The cellular binding activity of FBEM-scVEGF was evaluated by competitive binding assay using Cy5.5-scVEGF as probe and FBEM-scVEGF as competitor in PAE/KDR cells. In brief, PAE/KDR cells were typsinized, counted, and 104 cells were seeded into 8-well Lab-Tek® Chamber slides and allowed to grow overnight. Then the cells were fixed with ice-cold acetone for 5 min, washed three times with PBS. Modified PBS supplemented with 1 mM CaCl2, 5 mM MgCl2, 0.5% (w/v) BSA and 0.3 mM NaN3 was used for immunofluorescence staining. In each well, 500 µl modified PBS containing 0.2 µg/ml Cy5.5-scVEGF (7 µM) and various concentrations of scVEGF or FBEM-scVEGF (ranged from 0-100 µg/ml) were added. After 30 min incubation at room temperature, the slides were washed three times with PBS, mounted with medium containing 4',6-diamidino-2-phenylindole (DAPI) and were observed with an epifluorescence microscope (Olympus, X81) equipped with filter sets for both DAPI (excitation, HQ 360 nm; emission, HQ 460 nm) and cyanine 5.5 (Cy5.5, excitation, HQ 675 nm; emission, HQ 694 nm). The images were analyzed with Image J software. RGB images were first split into two grayscale channels, representing blue (DAPI staining) and red (Cy5.5-scVEGF binding), respectively. Then signal intensity was measured for quantification. Since we seeded same number of cells into each well, and the cells were allowed to attach to culture vessels for 12 h, we assumed that the cell numbers at staining time were the same. Therefore, we compared fluorescence intensity of each well as an indirect method to evaluate cellular binding activity of FBEM-scVEGF.

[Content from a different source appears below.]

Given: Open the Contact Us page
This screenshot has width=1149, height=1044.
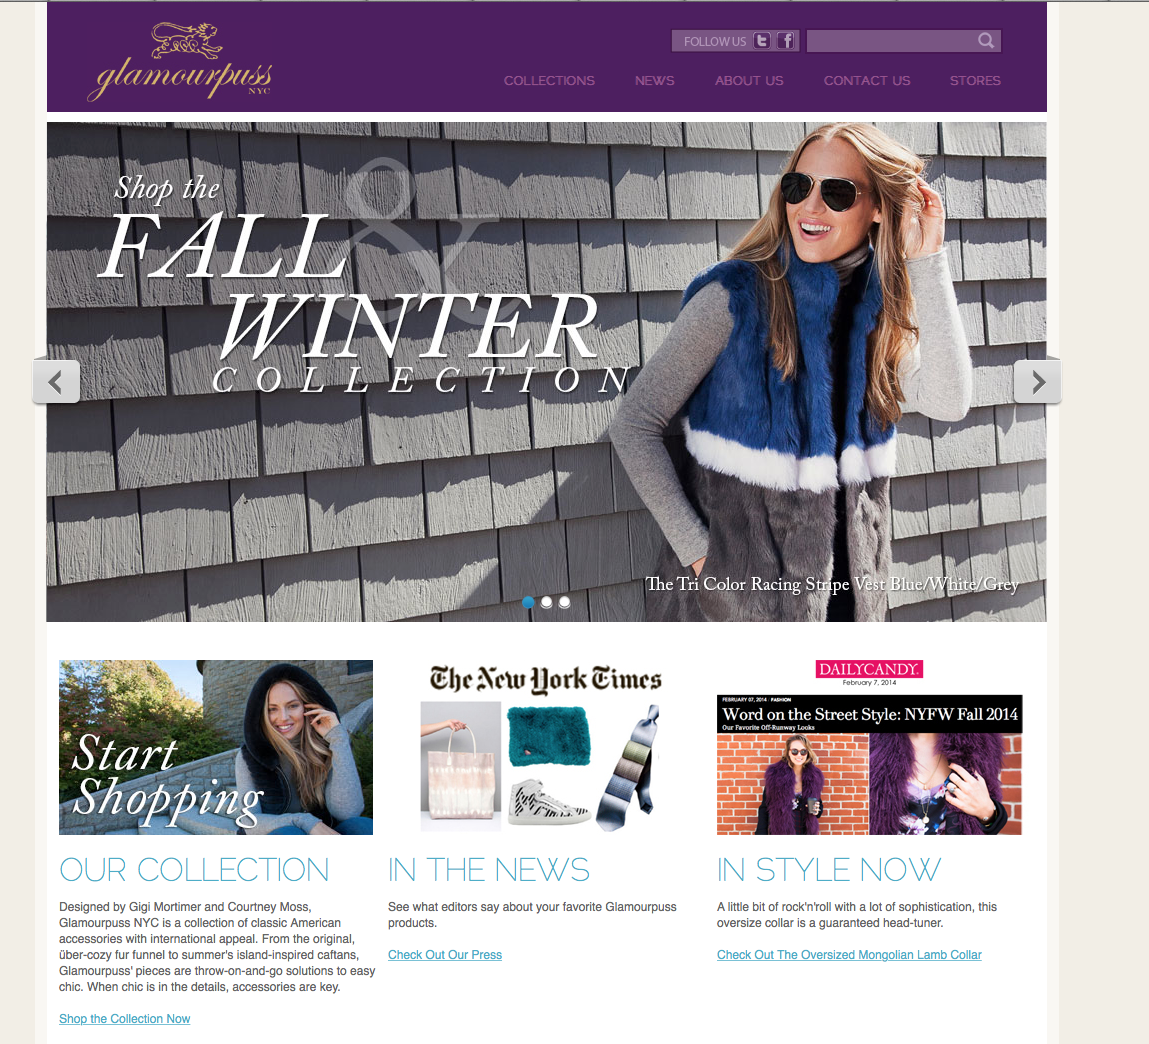Looking at the screenshot, I should tap(867, 81).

To further confirm the radiolabeling of scVEGF, [18F]FBEM-scVEGF and non-labeled scVEGF protein were mixed with equal volume of 2× NuPAGE® LDS sample buffer, and loaded onto Nu-PAGE 4-12% Bis-Tris gel. After electrophoresis, the separating gel was transferred into a plastic container with lid and rinsed briefly in 50 mM Tris·HCl (pH 7.0) to remove excess running buffer. Two gels were run in parallel. After electrophoresis, one gel was stained with Coomassie Blue to visualize the protein bands, the other gel was placed onto an autoradiography cassette containing a super resolution screen (Packard), read by Storage Phosphor System Cyclone Plus using Image Reader BAS-5000 software.,
Cell uptake, internalization, and efflux of 18F-FBEM-scVEGF protein were performed in PAE/KDR cells. For cell uptake, PAE/KDR cells were seeded into 24-well plates at a density of 1×105 cells per well and incubated with 18.5 kBq /well (7.5-11 ng) of [18F]FBEM-scVEGF at 37°C for 15, 30, 60, and 120 min with or without an excess amount of 0.1 M scVEGF protein. The cells were then washed three times with chilled PBS and lysed with 200 µL 0.1 M NaOH. For internalization, the percentage of [18F]FBEM-scVEGF activity trapped in the cells was determined after removing [18F]FBEM-scVEGF activity bound to the cell surface by washing three times with an acid buffer (50 mM glycine and 0.1 M NaCl, pH 2.8). For efflux studies, about 18.5 kBq/well of [18F]FBEM-scVEGF were first incubated with PAE/KDR cells in 24-well plates for 2 h at 37°C. The cells were washed three times with chilled PBS and allowed to stand with fresh buffer. At various time points, the medium was removed and the cells washed three times with chilled PBS. The cells were then lysed with 200 µL 0.1 M NaOH. The cell lysate was collected and the remaining radioactivity was measured in a γ counter (Packard, Meriden, CT). The cell uptake, internalization and efflux were expressed as the percentage of the added dose (%AD) after decay correction. All experiments were performed three times with triplicate wells.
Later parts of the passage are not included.